学習用本文が勧める資料の読む順番と、その順番を勧める理由を1〜3文で述べよ。

**学習用本文:**
▬▬▬▬▬▬▬▬▬▬

「鍛えた筋肉は有害物質を体から一掃する酵素を作り出す」 (カロリンスカ医科大学)

鬱には運動がよいと言われていますが、体内で何が起こっているのかの解明が進んでいるようです。スウェーデンのカロリンスカ医科大学(研究所)の研究が Cell に掲載されたそうです。まず日本語紹介記事(3, 4) を読んでから Cell の概要(1)にある図を眺め、プレスリリース(2)の平易な英文、Cellの概要(1)とすすむとわかりやすいと思います。

  1. Cell 概要)Skeletal Muscle PGC-1α1 Modulates Kynurenine Metabolism and Mediates Resilience to Stress-Induced Depression: Cell (図概要がわかりやすい)
    • 「骨格筋 PGC-1α1 がキヌレニン代謝を調節しストレス誘発性鬱病への回復力(レジリエンス)を媒介する」(というような題名)
  2. (カロリンスカ医科大学のプレスリリース)How physical exercise protects the brain from stress-induced depression | News | News | Karolinska Institutet
    • 「いかにして運動がストレス誘発性鬱病から脳を守るか」(というような見出し)

▬▬▬▬▬▬▬▬▬▬

**保存データ:**
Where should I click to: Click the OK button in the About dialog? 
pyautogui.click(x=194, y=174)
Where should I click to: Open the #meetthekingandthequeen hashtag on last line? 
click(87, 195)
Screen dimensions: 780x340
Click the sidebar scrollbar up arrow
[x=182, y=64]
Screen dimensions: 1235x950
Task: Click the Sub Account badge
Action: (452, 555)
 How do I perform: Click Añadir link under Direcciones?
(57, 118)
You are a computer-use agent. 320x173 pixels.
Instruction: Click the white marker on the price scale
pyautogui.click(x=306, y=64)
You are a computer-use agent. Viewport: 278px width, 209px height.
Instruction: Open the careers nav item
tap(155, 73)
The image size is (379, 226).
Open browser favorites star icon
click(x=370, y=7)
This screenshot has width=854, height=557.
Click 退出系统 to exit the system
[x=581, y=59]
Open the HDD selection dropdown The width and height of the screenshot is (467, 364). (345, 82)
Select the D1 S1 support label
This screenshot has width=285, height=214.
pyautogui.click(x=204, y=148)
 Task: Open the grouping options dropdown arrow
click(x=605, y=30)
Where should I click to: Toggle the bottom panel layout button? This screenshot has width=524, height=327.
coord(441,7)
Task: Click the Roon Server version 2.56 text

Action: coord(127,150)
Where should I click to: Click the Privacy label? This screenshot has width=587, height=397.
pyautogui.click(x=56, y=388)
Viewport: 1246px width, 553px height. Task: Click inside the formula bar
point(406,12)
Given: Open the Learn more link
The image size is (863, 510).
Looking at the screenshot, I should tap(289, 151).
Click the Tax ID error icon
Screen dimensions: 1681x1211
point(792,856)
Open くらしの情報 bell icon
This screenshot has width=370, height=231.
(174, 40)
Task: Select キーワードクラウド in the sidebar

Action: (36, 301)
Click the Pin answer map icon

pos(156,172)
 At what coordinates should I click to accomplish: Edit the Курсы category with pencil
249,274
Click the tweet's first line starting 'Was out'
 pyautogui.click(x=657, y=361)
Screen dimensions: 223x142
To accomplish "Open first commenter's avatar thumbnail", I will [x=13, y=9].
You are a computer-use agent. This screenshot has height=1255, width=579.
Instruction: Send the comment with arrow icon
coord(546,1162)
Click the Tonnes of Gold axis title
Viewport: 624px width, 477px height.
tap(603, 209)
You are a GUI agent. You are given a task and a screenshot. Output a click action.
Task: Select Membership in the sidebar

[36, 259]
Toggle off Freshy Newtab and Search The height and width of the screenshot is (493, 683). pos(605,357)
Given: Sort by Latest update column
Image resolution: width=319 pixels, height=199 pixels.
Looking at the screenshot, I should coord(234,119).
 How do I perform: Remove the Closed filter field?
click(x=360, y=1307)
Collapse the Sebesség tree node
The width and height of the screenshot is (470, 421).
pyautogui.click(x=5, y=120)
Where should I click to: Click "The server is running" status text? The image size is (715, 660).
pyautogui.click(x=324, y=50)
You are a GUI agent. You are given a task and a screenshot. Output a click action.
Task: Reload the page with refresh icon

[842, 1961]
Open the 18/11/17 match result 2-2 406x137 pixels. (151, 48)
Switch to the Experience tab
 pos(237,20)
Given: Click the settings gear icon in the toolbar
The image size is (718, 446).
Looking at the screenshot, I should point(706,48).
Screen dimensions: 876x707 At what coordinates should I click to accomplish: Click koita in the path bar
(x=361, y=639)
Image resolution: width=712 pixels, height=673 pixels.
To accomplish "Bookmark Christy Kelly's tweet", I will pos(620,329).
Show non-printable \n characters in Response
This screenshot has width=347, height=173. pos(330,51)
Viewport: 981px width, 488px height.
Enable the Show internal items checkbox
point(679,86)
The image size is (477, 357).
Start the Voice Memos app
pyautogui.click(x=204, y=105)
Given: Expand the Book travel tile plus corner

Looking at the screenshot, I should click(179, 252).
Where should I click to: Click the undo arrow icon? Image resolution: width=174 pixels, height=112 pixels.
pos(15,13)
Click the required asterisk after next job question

▬▬▬▬▬▬▬▬▬▬

**解答:**
まず日本語の紹介記事(3、4)を読み、次にCellの概要(1)にある図を眺め、プレスリリース(2)の平易な英文を経て、最後にCellの概要(1)へ進む順番が勧められている。この順にすすむとわかりやすいというのが理由で、Cellの概要については図概要がわかりやすいとも書かれている。